Most financial advisers talk about shares, property, bonds — the familiar trio. What they rarely mention is that volatility itself can be traded as an asset. Not the direction of markets, not a company's earnings, just pure fear — the speed and magnitude of price swings — packaged into instruments that some funds use to generate returns entirely uncorrelated to whether markets rise or fall.
The foundation of this space is the CBOE Volatility Index, commonly called the VIX. Often labelled the "fear gauge," it measures the market's expectation of 30-day volatility in the S&P 500 using options pricing. When markets are calm, the VIX sits low. When panic hits — think the 2008 financial crisis or the 2020 COVID crash — the VIX spikes dramatically. That spike is not just a number. To certain funds, it represents tradeable opportunity.
Volatility as an asset class broadly splits into two camps. Long volatility funds buy exposure — they profit when fear spikes unexpectedly, acting almost like portfolio insurance. Short volatility funds do the opposite, collecting premium in calm markets by selling options or variance swaps, profiting from the well-documented tendency of implied volatility to exceed realised volatility over time. A third category — volatility arbitrage — attempts to exploit the spread between the two without taking a strong directional view on fear itself.

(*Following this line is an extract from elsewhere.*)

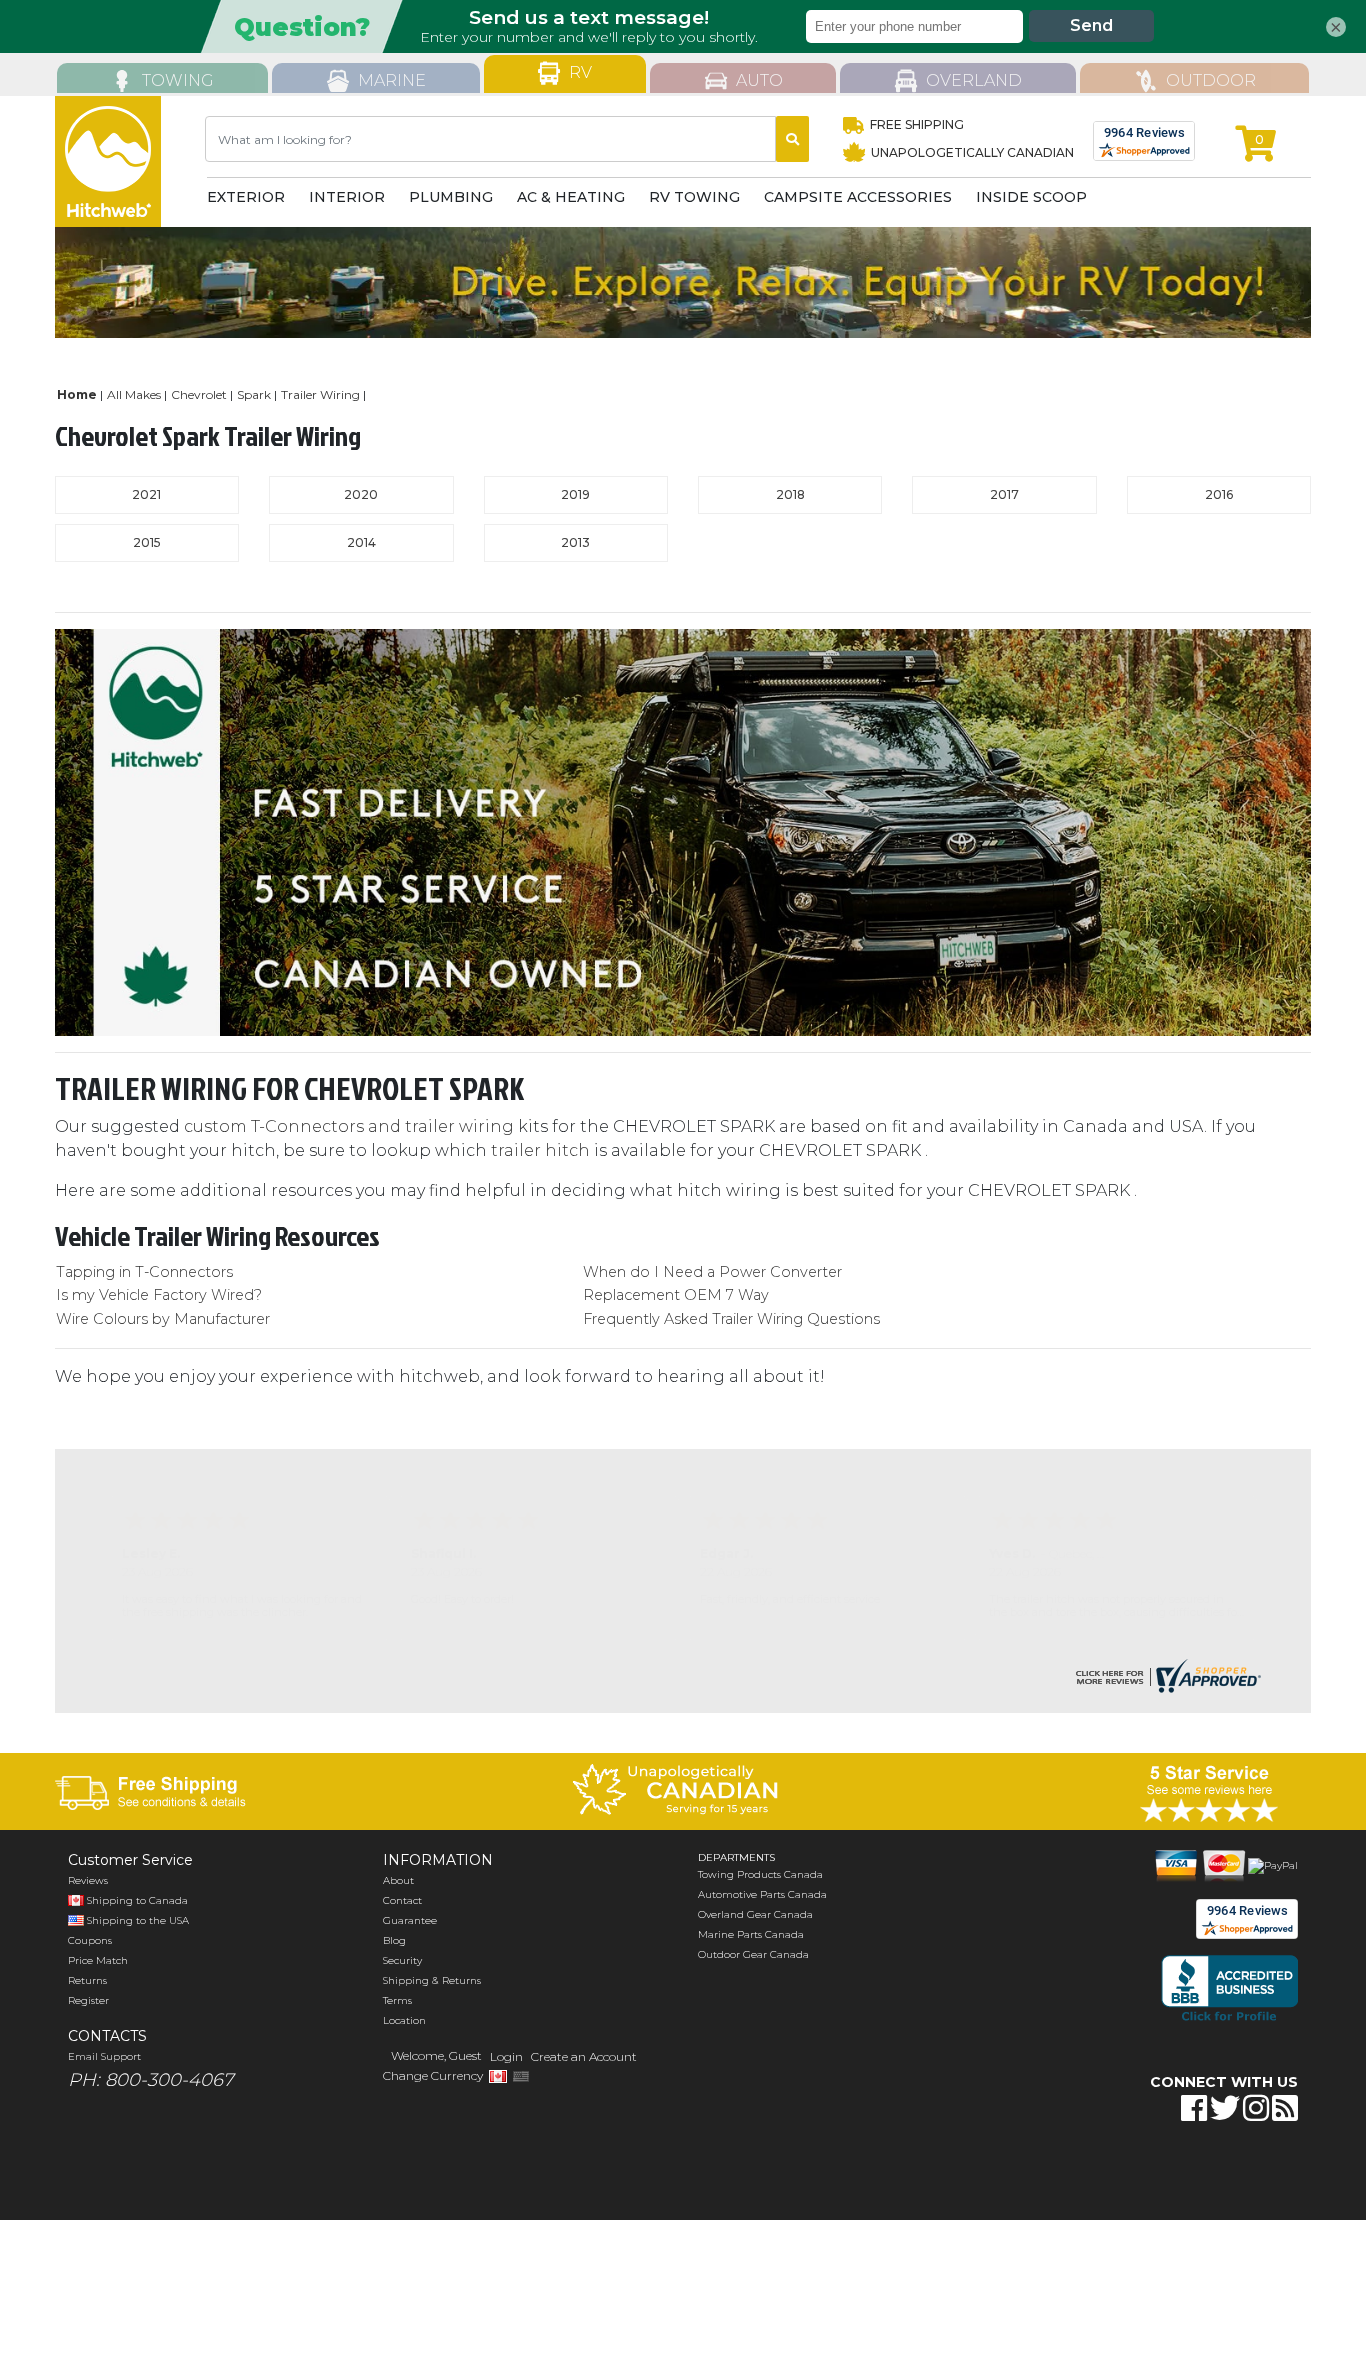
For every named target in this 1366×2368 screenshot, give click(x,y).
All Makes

Access to these strategies has historically been restricted to institutional investors and hedge funds. In Australia, a small number of wholesale-rated managed funds now offer exposure to volatility strategies, typically requiring minimum investments of $50,000 or more and wholesale investor classification under the Corporations Act. Retail investors sometimes access diluted versions through ASX-listed ETPs or global exchange-traded products linked to VIX futures — though these carry their own structural complexities around futures roll costs and decay. Understanding the mechanics before committing capital is not optional. Resources such as Investopedia's VIX explainer, the Wikipedia entry on the CBOE Volatility Index, and the breakdown of volatility arbitrage strategies provide solid grounding before speaking to any fund manager operating in this space.
Volatility strategies sit outside the mainstream precisely because they demand a different mental model — one where fear itself is the raw material, not a risk to be avoided.